In Mexico city there are taquerias dedicated mostly or even exclusively to tacos al Pastor. Tacos al
Pastor are made from pork meat that has been marinated in a secret recipe and then cooked in a
rotisserie with pineapple on top. The tacos should be very small (almost like 2 bites size) and
garnished with cilantro (coriander), chopped onion and the pineapple. Add your favorite hot sauce. 

This space was empty for a long time and I apologize for it.  The recipe I started with was not bad,
but it was not as good as I wanted it to be. I sent this recipe to Mexico City to be reviewed but
nobody would talk much about it. Then in my last visit I wanted to have someone review it but I
encountered the same problem. 

The fact is that everyone seems to have a different list of ingredients for the marinade and nobody
wants to share it.  It is after all their business to keep their recipe different and better from others as
well as secret. 

Below is the recipe I started with, if you experiment with it and improve on it, please tell me about it.
Other ingredients mentioned are achiote and red vinegar. 
                                                           

  In the picture above, a cook is catching directly into the tortilla the pineapple he just cut from the
  top. Next you can see a view of a typical Tacos Al Pastor restaurant in Mexico City. The pastor
                       faces the street so that people can see it.

This recipe serves 4. 

Ingredients:

     10 chiles Pasilla 
     10 chiles Guajillo 
     1/2 garlic bulb 
     1/4 litter White Vinegar 
     1/4 tsp. Cumin 
     5 cloves 
     salt 
     pineapple (fresh or canned) 
     2 lbs thin pork meat 
     1 onion 
     Fresh cilantro (coriander) 
     1 Beer 
     2 Limes 

Pre-cooking:

     Cut the pork meat in thin stakes or slices if necessary. Normally each stake would rest on top
     of each other while marinating and cooking. 

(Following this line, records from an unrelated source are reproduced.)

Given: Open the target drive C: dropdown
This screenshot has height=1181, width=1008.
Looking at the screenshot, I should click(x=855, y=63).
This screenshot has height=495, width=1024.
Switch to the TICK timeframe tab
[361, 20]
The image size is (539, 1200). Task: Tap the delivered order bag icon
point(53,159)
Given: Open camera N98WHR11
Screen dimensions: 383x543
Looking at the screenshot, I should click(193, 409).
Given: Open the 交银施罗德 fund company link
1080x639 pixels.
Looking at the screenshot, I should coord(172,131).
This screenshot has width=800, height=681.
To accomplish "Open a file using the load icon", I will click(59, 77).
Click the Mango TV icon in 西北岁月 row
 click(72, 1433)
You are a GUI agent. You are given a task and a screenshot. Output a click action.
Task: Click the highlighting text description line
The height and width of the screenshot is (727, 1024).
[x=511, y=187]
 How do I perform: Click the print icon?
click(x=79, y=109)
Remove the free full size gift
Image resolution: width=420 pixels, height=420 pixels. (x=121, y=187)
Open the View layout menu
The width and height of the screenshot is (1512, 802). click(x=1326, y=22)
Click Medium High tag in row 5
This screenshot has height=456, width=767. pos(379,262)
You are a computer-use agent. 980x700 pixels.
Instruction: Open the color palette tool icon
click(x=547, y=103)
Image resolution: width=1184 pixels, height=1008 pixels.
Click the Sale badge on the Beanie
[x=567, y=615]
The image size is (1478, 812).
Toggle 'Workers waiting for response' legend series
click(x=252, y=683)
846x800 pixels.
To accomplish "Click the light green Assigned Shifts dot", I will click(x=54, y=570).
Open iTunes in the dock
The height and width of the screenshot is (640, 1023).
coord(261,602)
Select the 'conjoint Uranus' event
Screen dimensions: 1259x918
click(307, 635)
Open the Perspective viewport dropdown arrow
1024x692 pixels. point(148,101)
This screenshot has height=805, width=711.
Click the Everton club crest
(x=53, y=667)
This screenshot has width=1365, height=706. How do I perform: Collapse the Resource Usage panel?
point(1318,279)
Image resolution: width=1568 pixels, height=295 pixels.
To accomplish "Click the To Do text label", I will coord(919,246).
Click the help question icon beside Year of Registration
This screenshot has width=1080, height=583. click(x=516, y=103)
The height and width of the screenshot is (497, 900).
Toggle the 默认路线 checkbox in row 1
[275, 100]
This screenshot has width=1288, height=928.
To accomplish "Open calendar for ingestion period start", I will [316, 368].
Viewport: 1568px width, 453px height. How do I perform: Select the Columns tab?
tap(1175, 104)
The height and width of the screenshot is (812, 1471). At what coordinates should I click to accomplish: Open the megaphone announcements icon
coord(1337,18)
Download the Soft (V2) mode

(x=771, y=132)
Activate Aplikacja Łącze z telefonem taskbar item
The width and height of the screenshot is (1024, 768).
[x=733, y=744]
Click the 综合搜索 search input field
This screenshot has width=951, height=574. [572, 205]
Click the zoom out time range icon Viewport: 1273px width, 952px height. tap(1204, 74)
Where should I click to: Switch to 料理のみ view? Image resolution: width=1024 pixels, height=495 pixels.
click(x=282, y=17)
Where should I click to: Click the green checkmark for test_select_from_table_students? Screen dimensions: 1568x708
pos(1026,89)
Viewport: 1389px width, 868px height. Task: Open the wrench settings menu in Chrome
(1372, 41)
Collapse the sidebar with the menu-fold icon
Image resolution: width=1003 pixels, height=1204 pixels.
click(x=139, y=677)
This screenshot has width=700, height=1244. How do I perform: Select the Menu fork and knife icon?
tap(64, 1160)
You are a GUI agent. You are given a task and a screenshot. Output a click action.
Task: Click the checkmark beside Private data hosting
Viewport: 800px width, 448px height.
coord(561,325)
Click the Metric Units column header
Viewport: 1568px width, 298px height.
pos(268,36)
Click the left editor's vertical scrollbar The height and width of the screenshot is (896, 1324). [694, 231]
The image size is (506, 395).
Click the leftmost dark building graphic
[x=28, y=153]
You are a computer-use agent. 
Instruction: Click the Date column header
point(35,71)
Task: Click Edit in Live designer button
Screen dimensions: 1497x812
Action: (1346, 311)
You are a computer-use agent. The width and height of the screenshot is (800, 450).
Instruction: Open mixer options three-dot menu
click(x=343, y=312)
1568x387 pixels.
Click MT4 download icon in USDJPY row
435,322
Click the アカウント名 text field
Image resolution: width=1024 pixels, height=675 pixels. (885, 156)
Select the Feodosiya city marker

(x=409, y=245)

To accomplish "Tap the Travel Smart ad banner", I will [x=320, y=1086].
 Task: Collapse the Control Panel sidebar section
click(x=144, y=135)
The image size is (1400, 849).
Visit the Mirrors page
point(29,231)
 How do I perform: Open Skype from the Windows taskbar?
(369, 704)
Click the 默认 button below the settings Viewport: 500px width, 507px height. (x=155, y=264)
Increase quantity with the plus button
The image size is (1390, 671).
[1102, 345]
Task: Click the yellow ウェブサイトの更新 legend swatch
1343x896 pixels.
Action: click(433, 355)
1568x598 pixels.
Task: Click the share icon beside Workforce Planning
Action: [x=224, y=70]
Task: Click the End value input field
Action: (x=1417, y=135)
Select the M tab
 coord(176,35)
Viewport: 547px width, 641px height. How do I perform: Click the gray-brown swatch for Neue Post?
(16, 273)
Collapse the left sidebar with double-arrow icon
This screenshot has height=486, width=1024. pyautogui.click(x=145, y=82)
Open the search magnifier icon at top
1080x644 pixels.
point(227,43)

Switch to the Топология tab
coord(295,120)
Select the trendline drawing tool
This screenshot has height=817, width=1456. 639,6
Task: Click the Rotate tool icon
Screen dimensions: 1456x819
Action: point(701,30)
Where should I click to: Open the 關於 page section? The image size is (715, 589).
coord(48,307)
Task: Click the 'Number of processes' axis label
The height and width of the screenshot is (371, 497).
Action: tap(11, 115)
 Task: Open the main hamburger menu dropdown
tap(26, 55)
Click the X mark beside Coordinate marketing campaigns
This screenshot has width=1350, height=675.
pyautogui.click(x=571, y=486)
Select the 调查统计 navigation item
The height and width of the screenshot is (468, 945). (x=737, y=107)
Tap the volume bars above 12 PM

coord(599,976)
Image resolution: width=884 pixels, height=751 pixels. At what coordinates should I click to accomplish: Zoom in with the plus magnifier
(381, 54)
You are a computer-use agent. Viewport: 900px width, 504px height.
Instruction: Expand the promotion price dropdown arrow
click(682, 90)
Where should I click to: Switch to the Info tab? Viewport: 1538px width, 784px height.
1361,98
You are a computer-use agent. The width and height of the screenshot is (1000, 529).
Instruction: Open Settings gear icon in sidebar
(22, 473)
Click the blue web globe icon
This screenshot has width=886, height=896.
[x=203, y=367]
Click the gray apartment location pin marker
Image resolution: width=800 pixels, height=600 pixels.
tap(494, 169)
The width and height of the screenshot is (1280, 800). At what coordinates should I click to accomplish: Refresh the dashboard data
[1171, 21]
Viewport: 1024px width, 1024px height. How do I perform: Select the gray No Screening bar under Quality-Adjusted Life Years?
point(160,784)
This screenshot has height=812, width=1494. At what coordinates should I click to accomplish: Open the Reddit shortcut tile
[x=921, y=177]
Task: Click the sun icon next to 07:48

     The following is the recipe for the marinade, this is a lot so you won't have to make it very
     often. 
       
     Take the seeds out of the chiles, cut them in little pieces and mash them together with the
     garlic, cloves, and cumin, avoid touching the chiles and vinegar with your bare hands if
     possible. The vinegar and chiles can "cook" your hands, trust me. A food processor would
     help here. 
     Boil the ingredients from the above step in the vinegar until it makes some sort of a heavy
     paste. Making sure that it won't burn, so mix it often. 
     Once fully cooked drink the beer while you let the marinade cool down. 
     Apply the paste to the meat putting one steak on top of the other. At a real taqueria they
     would form a top that eventually goes into the rotisserie. Since we do not have the rotisserie
     you simply pile the meat together and store in the fridge for at least 6 hours or overnight. 
      

Cooking:

     In a taqueria they would roast the "top" of meat with pineapple on top of it so that the juice
     gives the meat some of its flavor. The meat would be rotated constantly as the cook cuts very
     small slices of meat and pineapple to be served in a taco. 
     Chop the cilantro and onion. 
     Without a rotisserie, our only choice is to cut the pork in small bits so that it can be eaten
     easily in a taco. 
     Use a frying pan and cook the meat with small pieces of pineapple making sure the pork is
     fully cooked and just about to burn in some 
     cases (well roasted). 
     Cut the limes in quarters. 
     Serve the tacos with chopped cilantro, onion, and the limes. 

Tips:

      I definitely need some this time. Or perhaps you'd like to send me a rotisserie. 
     Squeeze a lit bit of lime juice in the taco before you eat it and add habanero salsa. 
     If you only have large tortillas, cut them using a small plate of the size you want and a knife. 
     For microwave, add 17 seconds per tortilla and heat them between paper napkins.